Más conocida, seguramente, nos resulte la antigua cultura hebrea. A diferencia de las otras tres, Dios mismo, el Dios de Israel, se erige como el Gran Maestro, aquel que dictamina cuál es el tesoro que debe transmitirse de generación en generación:
“Oye, Israel: Jehová nuestro Dios, Jehová uno es. Y amarás a Jehová tu Dios de todo tu corazón, y de toda tu alma, y con todas tus fuerzas. Y estas palabras que yo te mando hoy, estarán sobre tu corazón; y las repetirás a tus hijos, y hablarás de ellas estando en tu casa, y andando por el camino, y al acostarte, y cuando te levantes. Y las atarás como una señal en tu mano, y estarán como frontales entre tus ojos; y las escribirás en los postes de tu casa, y en tus puertas (Deuteronomio 6: 4-9)”.
Algo excepcional que distingue a la cultura hebrea del resto es que Dios mismo es quien acude al encuentro no solo de cada individuo sino también de la comunidad. Dios es el Gran Maestro que enseña a su pueblo por dónde ha de ir.
En el Antiguo Testamento, Dios se presenta como amigo de Abram y le comparte una bendición que afectará a toda la humanidad. No existe ninguna cultura, distinta de la hebrea, en la que un dios se revele de manera personal a un individuo para enseñarle el camino que ha de seguir no solo él sino todo un pueblo; y no solo un pueblo, sino toda la humanidad.

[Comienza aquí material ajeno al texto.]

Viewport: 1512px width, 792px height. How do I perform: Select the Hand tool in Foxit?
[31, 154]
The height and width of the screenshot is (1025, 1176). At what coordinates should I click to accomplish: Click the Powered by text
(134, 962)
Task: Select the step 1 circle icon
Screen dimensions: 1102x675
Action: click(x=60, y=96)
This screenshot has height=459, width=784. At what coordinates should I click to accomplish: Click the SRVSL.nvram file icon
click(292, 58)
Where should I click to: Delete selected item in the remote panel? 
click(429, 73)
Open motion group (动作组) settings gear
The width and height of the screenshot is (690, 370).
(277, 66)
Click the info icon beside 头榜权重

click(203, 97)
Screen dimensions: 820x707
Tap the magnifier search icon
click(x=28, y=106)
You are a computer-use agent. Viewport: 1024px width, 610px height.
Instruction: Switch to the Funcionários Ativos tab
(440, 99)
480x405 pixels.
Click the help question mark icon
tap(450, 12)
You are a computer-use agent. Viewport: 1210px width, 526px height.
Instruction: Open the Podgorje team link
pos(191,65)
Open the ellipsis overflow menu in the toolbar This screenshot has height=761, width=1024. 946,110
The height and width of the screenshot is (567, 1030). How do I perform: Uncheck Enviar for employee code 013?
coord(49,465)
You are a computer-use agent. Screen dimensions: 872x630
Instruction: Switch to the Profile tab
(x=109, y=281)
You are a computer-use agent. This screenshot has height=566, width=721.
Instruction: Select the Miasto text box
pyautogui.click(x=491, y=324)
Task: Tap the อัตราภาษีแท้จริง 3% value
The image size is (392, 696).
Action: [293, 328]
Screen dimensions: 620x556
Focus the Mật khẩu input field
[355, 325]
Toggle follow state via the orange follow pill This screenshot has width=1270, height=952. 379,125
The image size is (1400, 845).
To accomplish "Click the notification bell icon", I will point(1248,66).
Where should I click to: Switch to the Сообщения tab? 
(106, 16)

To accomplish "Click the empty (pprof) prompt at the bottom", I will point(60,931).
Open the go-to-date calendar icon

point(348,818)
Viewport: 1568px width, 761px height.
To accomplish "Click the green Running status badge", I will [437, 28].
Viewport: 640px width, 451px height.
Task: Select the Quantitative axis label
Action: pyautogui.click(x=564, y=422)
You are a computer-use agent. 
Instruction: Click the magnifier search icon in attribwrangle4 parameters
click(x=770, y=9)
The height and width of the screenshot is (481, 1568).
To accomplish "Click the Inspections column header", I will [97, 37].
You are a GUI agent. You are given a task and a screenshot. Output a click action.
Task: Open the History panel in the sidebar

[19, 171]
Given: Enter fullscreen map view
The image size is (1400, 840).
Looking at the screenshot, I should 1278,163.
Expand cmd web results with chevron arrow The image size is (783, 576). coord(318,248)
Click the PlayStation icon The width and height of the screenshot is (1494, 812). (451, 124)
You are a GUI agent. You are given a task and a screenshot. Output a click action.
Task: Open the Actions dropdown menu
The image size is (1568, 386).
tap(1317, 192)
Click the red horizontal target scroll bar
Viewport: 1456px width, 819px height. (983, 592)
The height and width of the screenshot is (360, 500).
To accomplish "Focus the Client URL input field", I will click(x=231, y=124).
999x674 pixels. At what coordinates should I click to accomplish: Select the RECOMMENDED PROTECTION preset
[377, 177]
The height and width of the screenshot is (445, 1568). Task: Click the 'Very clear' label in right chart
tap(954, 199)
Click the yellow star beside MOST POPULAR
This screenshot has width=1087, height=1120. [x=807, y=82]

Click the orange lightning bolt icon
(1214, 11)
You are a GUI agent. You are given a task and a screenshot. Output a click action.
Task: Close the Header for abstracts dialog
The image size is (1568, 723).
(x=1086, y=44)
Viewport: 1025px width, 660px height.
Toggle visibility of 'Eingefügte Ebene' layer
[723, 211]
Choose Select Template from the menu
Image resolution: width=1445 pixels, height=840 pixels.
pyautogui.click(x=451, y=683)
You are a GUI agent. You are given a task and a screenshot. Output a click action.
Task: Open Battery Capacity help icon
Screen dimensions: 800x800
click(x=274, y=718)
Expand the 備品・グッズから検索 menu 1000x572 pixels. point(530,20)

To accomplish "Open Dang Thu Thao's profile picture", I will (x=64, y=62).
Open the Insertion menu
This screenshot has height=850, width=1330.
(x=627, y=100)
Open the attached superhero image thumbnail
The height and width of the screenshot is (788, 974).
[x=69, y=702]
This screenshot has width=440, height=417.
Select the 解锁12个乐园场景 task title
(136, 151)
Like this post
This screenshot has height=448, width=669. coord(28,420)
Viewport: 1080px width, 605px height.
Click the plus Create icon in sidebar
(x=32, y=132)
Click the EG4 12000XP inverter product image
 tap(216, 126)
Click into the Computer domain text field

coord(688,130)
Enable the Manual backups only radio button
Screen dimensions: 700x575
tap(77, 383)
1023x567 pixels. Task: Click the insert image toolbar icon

No hay ninguna cultura antigua, excepto la hebrea, en la que un dios acuda al encuentro del ser humano convirtiéndose también en humano. El Creador acude al encuentro de la criatura. El Gran Maestro divino se convierte en maestro humano, “con minúscula”, para enseñarnos lecciones eternas: Yo soy el Camino, la Verdad y la Vida.
Jesús, el Hijo de Dios, el Verbo, se hizo carne y habitó entre nosotros. No hay gurú, ni sabio, ni gobernante poderoso que pueda superar la enseñanza que el Mesías nos transmitió. Tampoco hay maestro distinto de Jesús, que muriera por sus discípulos y después resucitara para dejarles el mayor de los legados, un mensaje lleno de esperanza: la vida eterna.
Él entregó voluntariamente su vida, murió en la cruz, y al tercer día resucitó. La tumba quedó vacía. Antes de partir, regresó una vez más al encuentro de los suyos, para que vieran su victoria y aceptaran el reto de vivir impartiendo una lección que no caduca: “id por todo el mundo y predicad el evangelio a toda criatura” (Marcos 16:15). Pero además, nos aseguró que no estaríamos solos.
Definitivamente, no. No existe un legado mayor que este. No hay una enseñanza que pueda superar en tiempo y en calidad la verdad del Evangelio, ni la fuerza y el poder de la Palabra de Dios: “mas el Consolador, el Espíritu Santo, a quien el Padre enviará en mi nombre, él os enseñará todas las cosas, y os recordará todo lo que yo os he dicho”.